• WHAT TO WORK ON
When you reach the line that contains "Task: Click the Введите имя search field" in the data below, start reproducing lines exactly, and stop after the line that contains "This screenshot has height=973, width=973.".

(Dataset records)
★ ★ ★ ★ ★
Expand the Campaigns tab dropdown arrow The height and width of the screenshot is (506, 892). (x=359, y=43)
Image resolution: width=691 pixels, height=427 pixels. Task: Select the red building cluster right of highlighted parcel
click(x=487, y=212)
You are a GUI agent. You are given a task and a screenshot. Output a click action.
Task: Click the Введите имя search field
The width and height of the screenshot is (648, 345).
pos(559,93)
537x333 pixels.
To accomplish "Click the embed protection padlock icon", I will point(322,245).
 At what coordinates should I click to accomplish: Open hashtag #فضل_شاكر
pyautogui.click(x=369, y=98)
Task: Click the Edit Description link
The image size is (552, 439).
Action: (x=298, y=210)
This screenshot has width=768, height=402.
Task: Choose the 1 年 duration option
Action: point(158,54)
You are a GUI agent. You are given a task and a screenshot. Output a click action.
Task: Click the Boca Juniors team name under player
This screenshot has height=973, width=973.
★ ★ ★ ★ ★
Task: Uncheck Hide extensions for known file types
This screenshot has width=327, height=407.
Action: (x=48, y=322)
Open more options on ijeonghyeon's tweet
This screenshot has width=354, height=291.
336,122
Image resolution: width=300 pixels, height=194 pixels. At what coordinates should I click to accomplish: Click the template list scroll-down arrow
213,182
★ ★ ★ ★ ★
• FINISHED TASK
Task: Click the Введите имя search field
The width and height of the screenshot is (648, 345).
pos(559,93)
537x333 pixels.
To accomplish "Click the embed protection padlock icon", I will point(322,245).
 At what coordinates should I click to accomplish: Open hashtag #فضل_شاكر
pyautogui.click(x=369, y=98)
Task: Click the Edit Description link
The image size is (552, 439).
Action: (x=298, y=210)
This screenshot has width=768, height=402.
Task: Choose the 1 年 duration option
Action: point(158,54)
You are a GUI agent. You are given a task and a screenshot. Output a click action.
Task: Click the Boca Juniors team name under player
This screenshot has height=973, width=973.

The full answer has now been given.